How to block access to apps in Windows 10
Unfortunately, Windows 10 does not have a specific tool to block applications on the fly. However, it does allow this type of restriction using the group policy editor and the local security policy editor on the PC.
Method # 1: Group Policies
If you want to block apps or a program for all users of a Windows 10 computer, follow the steps below.
- Press the Win + R key combination and run the command ” gpedit.msc ” to open the local group policy editor. You can also enter this command from the Windows taskbar browser.
- In the left side menu, navigate to the following path: ” User Configuration -> Administrative Templates -> System. “
- Click on the option “Do not run specified Windows applications” in the menu on the right.
- In this new window, check the ” Enabled ” box and click on the ” Show ” button.
- In the list of not allowed applications, write the name of the executable file (* .exe) of the program you want to block. Use one line for each program that you want to block in this way.
- Click on “Accept” to save the changes.
- Finally, press the “Apply” button to apply the changes to the computer.
For example, if you want to block access to the MS-DOS terminal window, you will write “cmd.exe” which is the name of the executable file. The same happens with PowerShell, in which case you will have to enter the executable “powershell.exe”. If you also wanted to block the Chrome browser, then you have to write “chrome.exe”, and so on with the rest of the applications to which you want to prevent access.
Note
From this point on, any user who tries to open any of the blocked programs simply will not be able to do so. The programs will continue to appear in the list of applications as if nothing had happened, but when you click on them, they will not open or load on the screen. Nothing will happen, and Windows will not show any error messages either. Of course, the programs will not run and will be blocked for anyone who tries to use them.
Note that these default locks will apply to all users unless you configure a specific local group policy for certain users or groups of users.
Method # 2: Local Security Policies
If you prefer to block access to apps by applying Windows local security policies, follow these steps.
- Press the Win + R key combination and run the command ” secpol.msc ” to open the Local Security Policy. You can also enter this command from the Windows taskbar browser.
- In the menu on the left, click on ” Software Restriction Policies. “ Open the drop-down and right-click on the “Additional rules” folder. Select “New Hash Rule.”

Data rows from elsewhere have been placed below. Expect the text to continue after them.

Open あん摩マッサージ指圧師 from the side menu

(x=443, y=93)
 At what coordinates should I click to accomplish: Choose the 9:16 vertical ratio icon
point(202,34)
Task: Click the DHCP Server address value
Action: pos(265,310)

- Note: If the “Software Restriction Policies” folder does not have a subfolder, simply right-click on it and select ” New Software Restriction Policies .” Next, go to “Additional rules” and select “New hash rule,” as we have done in the previous point.
- In the “New hash rule” window, click on the ” Browse ” button.
- Navigate to the folder where the program you want to block is located. Locate the executable file and select it. For example, if you want to block MS-DOS, go to the folder “C: \ Windows \ System32” and select the executable “cmd.exe”.
- To apply the changes, click on “Apply” and “OK.”
- Finally, restart the PC.
Of course, if you want to add another application to the list of blocked programs, you will only have to create a new hash rule in the software restriction directives. Remember, a hash rule for each program that you want to block. If at any time you want to give access to that application again, simply delete the rule, and that’s it.